The Spanish tourism magazine Preferente reported on Friday, January 3, that a U.S. judge decided to remove the Spanish hotel chain Meliá from a lawsuit under Title III of the Helms-Burton Act.
According to the publication, Judge Cecilia M. Altonaga, of the southern U.S. state of Florida, halted a trial scheduled for January 10 on a family's claim against Melia for using a nationalized property in the city of Cienfuegos.
The magazine claimed to have had access to the court order document. According to the text, internet travel booking agencies such as Expedia and Trivago, and Cuban hotel groups Gran Caribe, Cubanacán and Gaviota were also removed from the case.

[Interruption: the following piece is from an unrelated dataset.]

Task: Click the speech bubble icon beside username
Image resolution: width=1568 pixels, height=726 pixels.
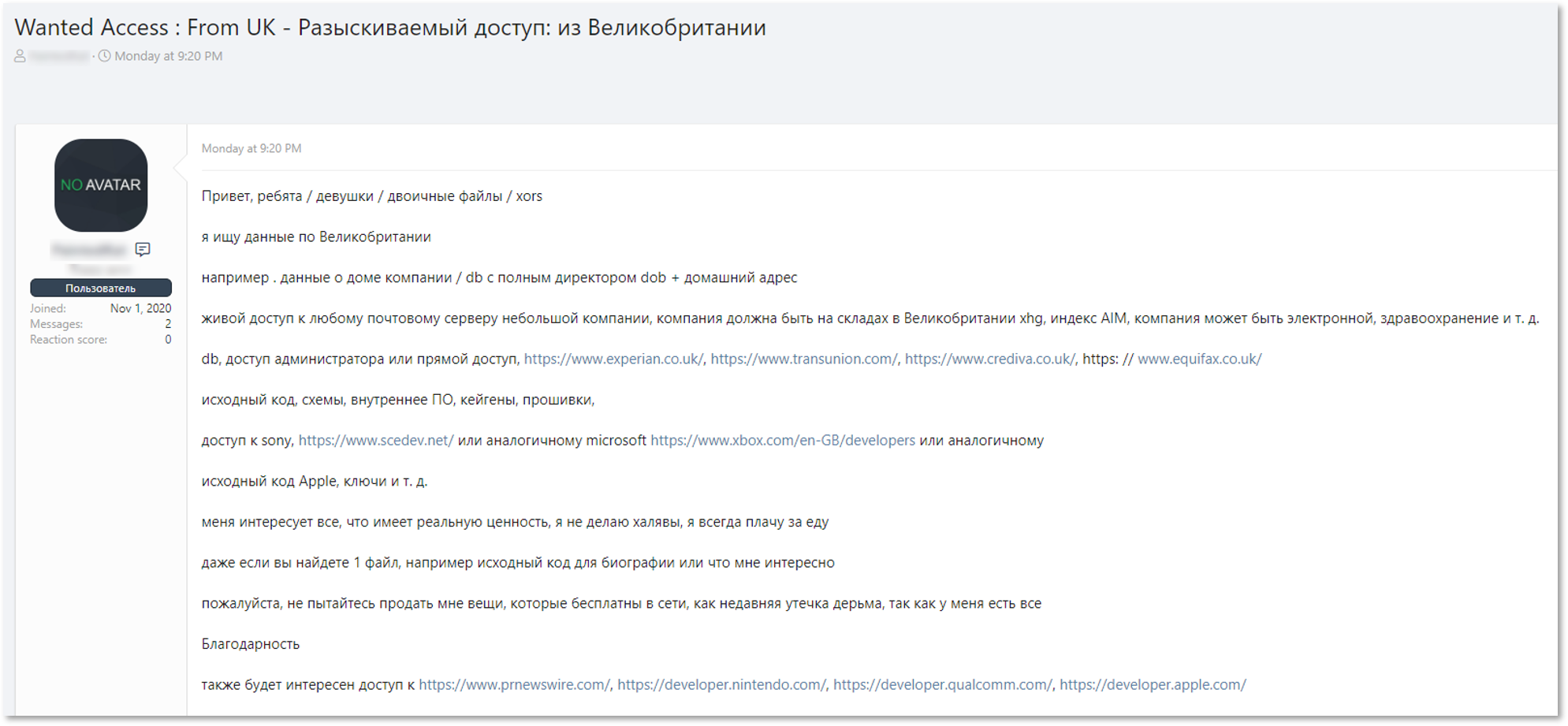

According to Preferente, Melia filed a motion with the Florida court on December 31 requesting the end of the litigation, which was granted only two days later by the judge hearing the case. The process was to begin next week when the parties were to select a mediator and schedule a time, date, and place to meet.
The hotel chain had been sued earlier last year in Spanish courts by a Cuban family claiming compensation for the operation of two of their hotels on the island. Meliá also won the case.
As part of its growing hostility towards Cuba last May, the Donald Trump administration implemented Title III of the 1996 Helms-Burton Act.
The provision allows U.S. citizens to file lawsuits in U.S. courts against individuals and entities, including those from third countries, who invest in Cuban territory in properties nationalized after the triumph of the Revolution on January 1, 1959.